Emniyet Genel Müdür Yardımcısı olduktan sonra 2017'deki Emniyet Genel Müdürlüğü Yüksek Değerlendirme Kurulu'nun doğal üyesi olarak terfi, atama ve emeklilik kararlarının altına imza attı.
2017'deki kurulun çalışmalarında dosyası görüşülen birinci sınıf emniyet müdürlerinden birisi de tahmin edileceği üzere Yılmaz'la ilgili raporu hazırlayan polis başmüfettişiydi.
Müfettiş emekli edildi
Hakkında rapor hazırladığı polis başmüfettişinin, Yılmaz'ın genel müdür yardımcısı olarak katıldığı ilk YDK'da emekli edilmesi tamamıyla bir tesadüften ibaret olsa gerek!
Şimdilerde Cumhur İttifakı'nın küçük ortağı MHP'nin de siyasi desteğini aldığı ifade edilen Yılmaz halen Ankara Emniyet Müdürü ve teşkilat içinde herkesin korkulu rüyası adeta.
* * *
Türkiye'de bürokrasi ilginç süreçleri ile sonuçları olan ve sürekli canlılığını koruyan bir organizma.

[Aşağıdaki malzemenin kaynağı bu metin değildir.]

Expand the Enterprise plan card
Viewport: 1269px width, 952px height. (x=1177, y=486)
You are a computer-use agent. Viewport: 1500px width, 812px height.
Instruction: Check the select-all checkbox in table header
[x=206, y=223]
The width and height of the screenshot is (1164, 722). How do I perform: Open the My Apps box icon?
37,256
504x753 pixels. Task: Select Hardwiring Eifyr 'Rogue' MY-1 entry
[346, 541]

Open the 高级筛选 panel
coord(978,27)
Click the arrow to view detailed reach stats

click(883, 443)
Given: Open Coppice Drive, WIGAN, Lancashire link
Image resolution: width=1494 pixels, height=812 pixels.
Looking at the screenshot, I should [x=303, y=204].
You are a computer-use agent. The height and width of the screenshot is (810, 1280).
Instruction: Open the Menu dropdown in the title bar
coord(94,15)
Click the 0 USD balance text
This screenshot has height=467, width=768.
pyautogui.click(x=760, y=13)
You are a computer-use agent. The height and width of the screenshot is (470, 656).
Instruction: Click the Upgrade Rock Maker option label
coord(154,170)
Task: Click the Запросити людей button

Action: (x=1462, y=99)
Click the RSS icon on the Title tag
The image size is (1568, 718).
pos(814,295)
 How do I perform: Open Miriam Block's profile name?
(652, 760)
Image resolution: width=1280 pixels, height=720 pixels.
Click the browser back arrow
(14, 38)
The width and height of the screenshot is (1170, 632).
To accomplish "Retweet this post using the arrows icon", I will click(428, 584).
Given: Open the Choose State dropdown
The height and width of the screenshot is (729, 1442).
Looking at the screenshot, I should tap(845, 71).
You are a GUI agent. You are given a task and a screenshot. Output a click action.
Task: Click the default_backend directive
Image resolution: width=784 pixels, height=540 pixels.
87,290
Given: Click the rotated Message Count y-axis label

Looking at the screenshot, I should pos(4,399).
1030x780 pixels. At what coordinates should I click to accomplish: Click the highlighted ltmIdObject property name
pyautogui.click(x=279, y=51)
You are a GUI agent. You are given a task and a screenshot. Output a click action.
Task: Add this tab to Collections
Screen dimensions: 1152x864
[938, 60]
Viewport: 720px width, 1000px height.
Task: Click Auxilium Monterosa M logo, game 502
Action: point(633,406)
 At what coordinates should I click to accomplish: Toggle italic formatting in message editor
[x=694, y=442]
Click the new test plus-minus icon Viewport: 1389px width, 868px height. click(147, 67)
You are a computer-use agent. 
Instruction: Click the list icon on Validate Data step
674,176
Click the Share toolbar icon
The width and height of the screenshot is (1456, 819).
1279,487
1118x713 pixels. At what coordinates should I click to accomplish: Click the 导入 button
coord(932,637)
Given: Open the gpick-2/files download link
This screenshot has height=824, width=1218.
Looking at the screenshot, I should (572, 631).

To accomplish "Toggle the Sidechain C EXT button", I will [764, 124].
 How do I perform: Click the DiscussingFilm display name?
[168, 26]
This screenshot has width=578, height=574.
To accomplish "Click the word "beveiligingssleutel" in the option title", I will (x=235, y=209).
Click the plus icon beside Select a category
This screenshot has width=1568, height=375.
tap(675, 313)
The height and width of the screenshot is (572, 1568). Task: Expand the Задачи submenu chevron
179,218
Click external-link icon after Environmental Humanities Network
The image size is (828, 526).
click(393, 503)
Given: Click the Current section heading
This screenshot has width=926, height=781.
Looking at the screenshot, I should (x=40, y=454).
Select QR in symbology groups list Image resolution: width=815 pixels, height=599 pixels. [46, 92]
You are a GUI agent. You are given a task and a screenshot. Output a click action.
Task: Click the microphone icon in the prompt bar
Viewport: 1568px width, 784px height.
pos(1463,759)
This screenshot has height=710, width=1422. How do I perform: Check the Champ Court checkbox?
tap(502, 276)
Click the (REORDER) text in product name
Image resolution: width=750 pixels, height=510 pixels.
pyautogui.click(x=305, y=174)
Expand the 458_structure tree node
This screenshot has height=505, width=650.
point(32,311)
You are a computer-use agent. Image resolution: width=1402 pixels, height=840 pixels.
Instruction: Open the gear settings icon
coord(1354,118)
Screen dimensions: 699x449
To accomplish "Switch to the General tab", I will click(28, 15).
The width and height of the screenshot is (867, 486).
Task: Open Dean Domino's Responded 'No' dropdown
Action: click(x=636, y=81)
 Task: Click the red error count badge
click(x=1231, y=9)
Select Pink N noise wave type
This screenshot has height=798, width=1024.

Bürokrasi kimi zaman siyaseti ve devleti kontrol altında tutuyor bu topraklarda.
Kimin ne zaman ne görev alacağı, ya da görev alanların ne zaman neyle karşılaşacağı hiç belli olmuyor.
Türk bürokrasisinde dün zayıfken bugün kudretli hale gelenlerin, yarın nasıl bir ortamda neyle karşılaşacaklarını da Allah bilir!
Geride kalan yıllar, bunun örnekleriyle doludur.